START MATERIAL TO PROCESS

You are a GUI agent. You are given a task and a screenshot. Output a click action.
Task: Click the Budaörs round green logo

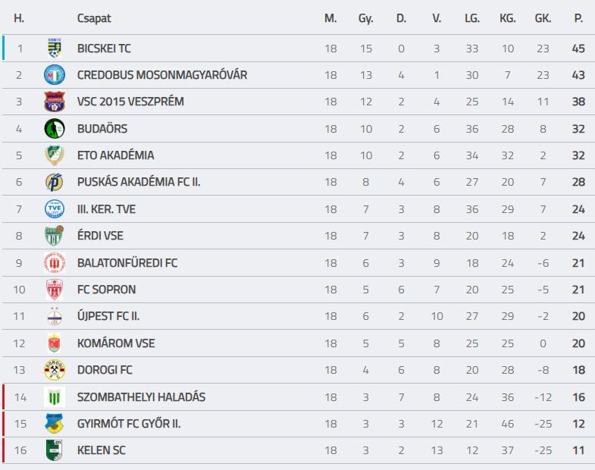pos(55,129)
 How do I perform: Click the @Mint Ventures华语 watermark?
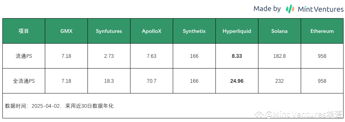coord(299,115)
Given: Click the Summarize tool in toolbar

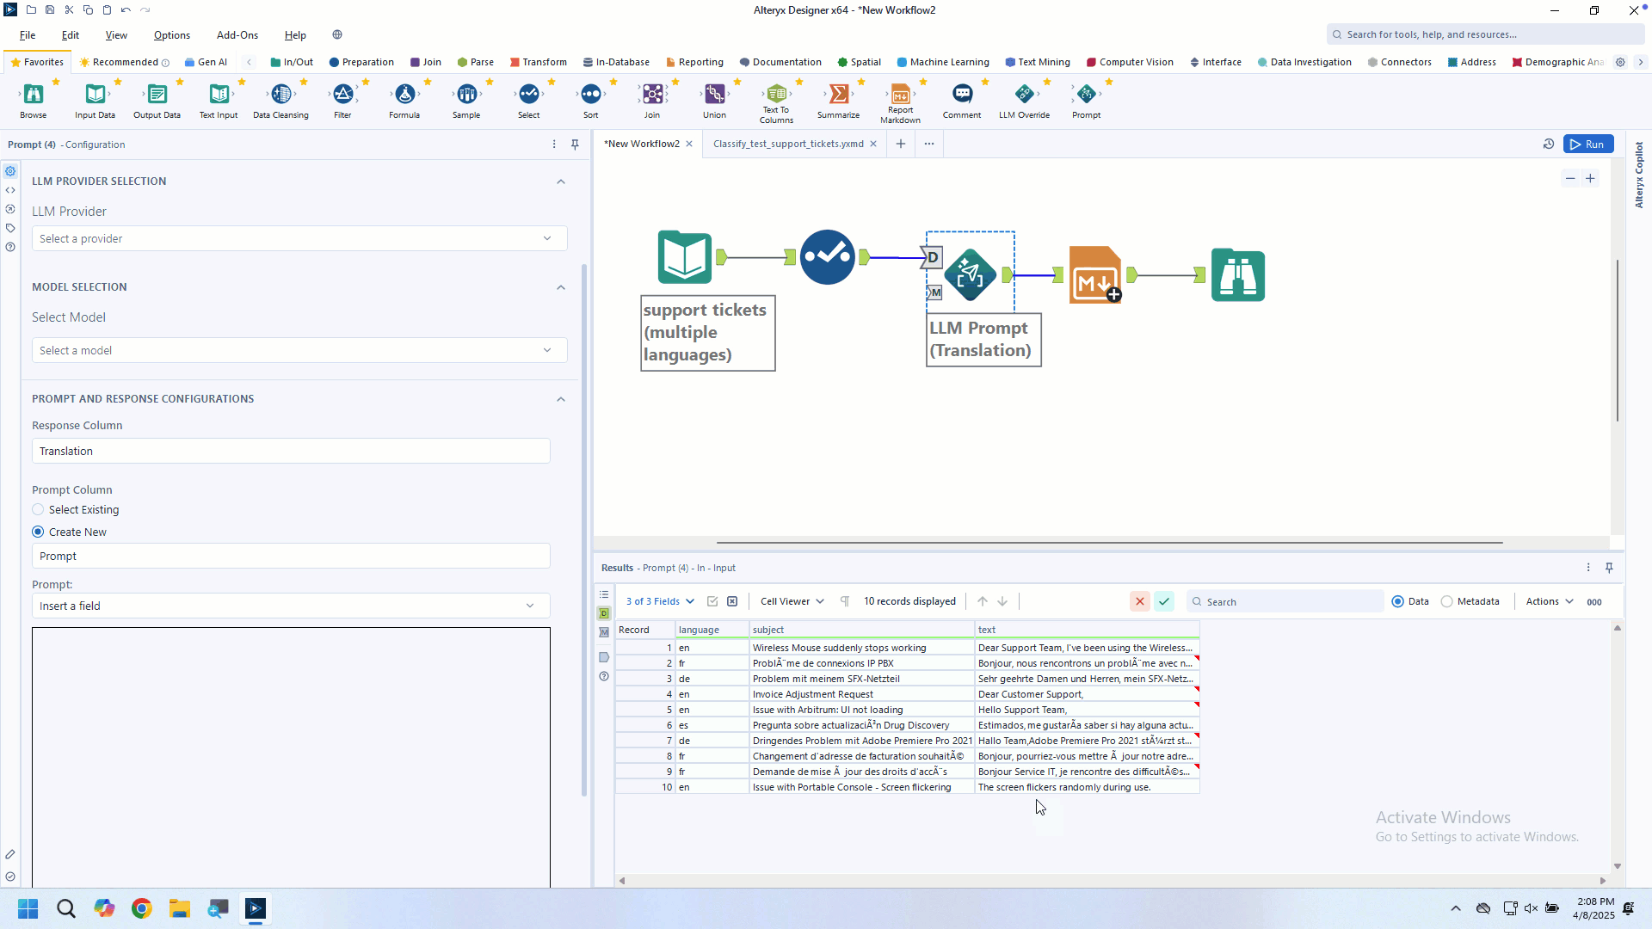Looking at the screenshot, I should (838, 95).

END MATERIAL TO PROCESS

| WHAT IS BEING ASKED |
Copy out the data above word for word, leaving out the pictures.

| FULL RESPONSE |
You are a GUI agent. You are given a task and a screenshot. Output a click action.
Task: Click the Budaörs round green logo

pos(55,129)
 How do I perform: Click the @Mint Ventures华语 watermark?
coord(299,115)
Given: Click the Summarize tool in toolbar

Looking at the screenshot, I should (838, 95).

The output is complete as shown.